The Chinese start-up is said to have trained the R1 model using around 2,000 Graphics Processing Units (GPUs) — companies like OpenAI use as many as 16,000 or more GPUs to train their models. The R1 model used Nvidia H800 chips, which are the less-advanced GPU chips available to DeepSeek, amidst a ban imposed by the US on more sophisticated chips such as H100.
Pushpak Bhattacharya, Professor at the Computer Science Department at IIT Bombay who works on machine translation, said the R1 model’s launch is “heartening” as “the AI community is worried about the environmental impact of the technology”.
Researchers hope that DeepSeek’s breakthrough would lead to development of more models in India that compete with the systems of the industry’s leading players such as Google, OpenAI, and Meta.
They also called for scaling up work on indigenous models built for Indian languages so that they can address the country’s regional diversities and complexities. For instance, Bhattacharya explained, these models should ultimately be able to help farmers in rural areas.
“They should be able to access AI applications on their phones and, let’s say, upload a photo of a diseased crop. The application should then be able to lay out next steps for tackling the diseased crop to ensure that it does not contaminate the whole field. This communication to the farmer should be in their language,” he said.
To propel AI growth in India, researchers highlight that there is a need to focus on developing indigenous foundational models through sustained funding, and industry-government collaboration.
Shroff said that currently, our private companies “do not have the capacity or even the desire to build foundational models”. “We have seen many senior leaders go and say we should not be building models and we should just be using them.

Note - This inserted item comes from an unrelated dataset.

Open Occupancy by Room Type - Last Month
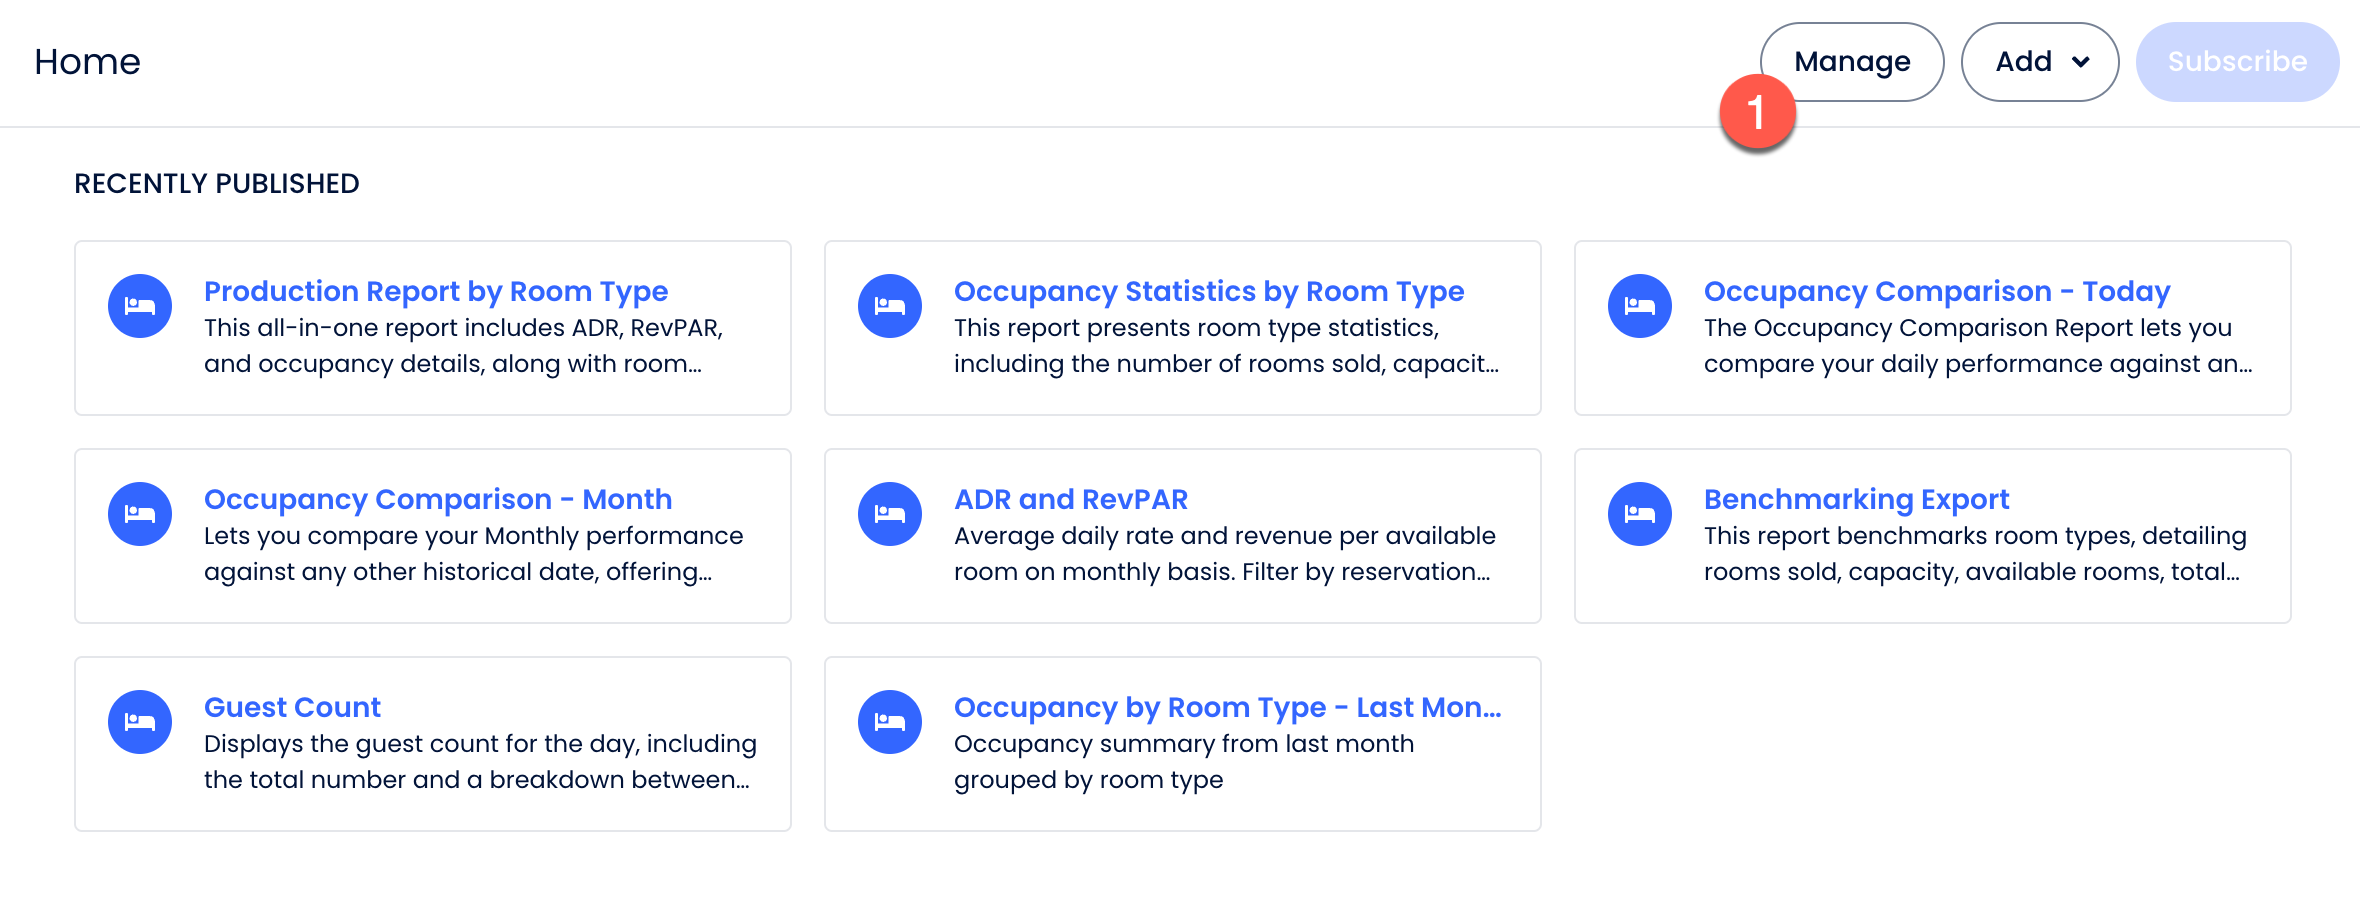The width and height of the screenshot is (2360, 898). pyautogui.click(x=1227, y=707)
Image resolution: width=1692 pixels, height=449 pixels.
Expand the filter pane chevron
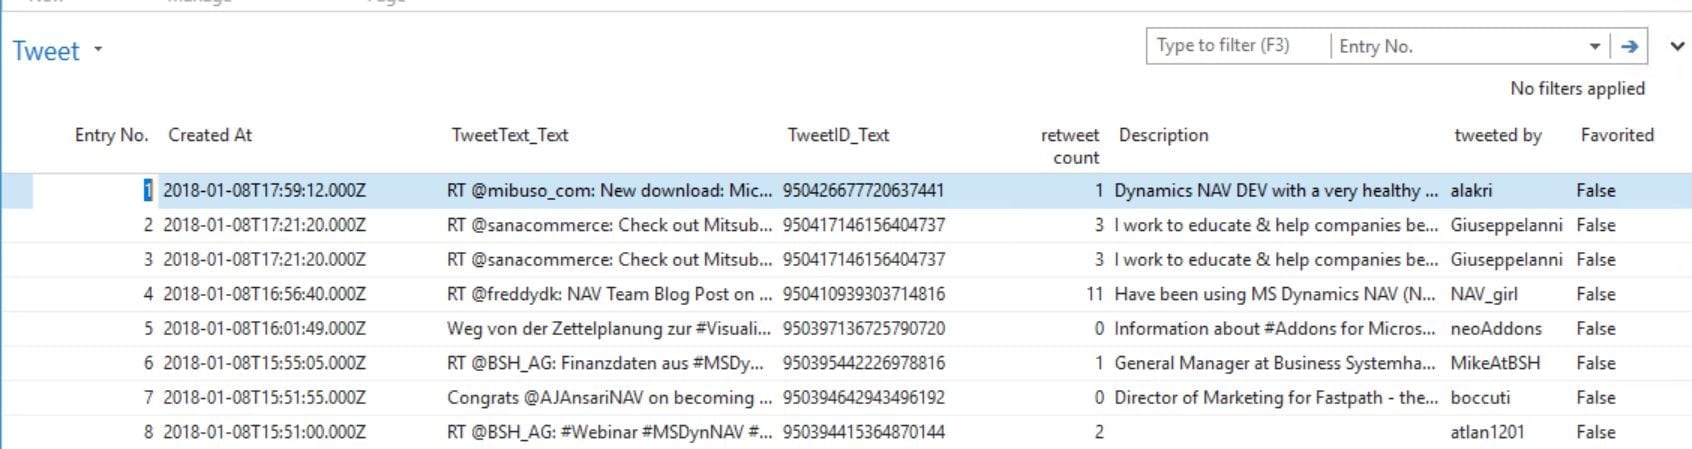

We do not have to just consume, we have to contribute,” he said.
He also pointed out that people building models in India should learn from DeepSeek and think of “better spending of the 10,000 crores allocated in the AI mission along all verticals”. In March 2024, the Centre launched the IndiaAI Mission, which allocated Rs 10,372 crore for the next five years towards several initiatives to boost the country’s AI capabilities.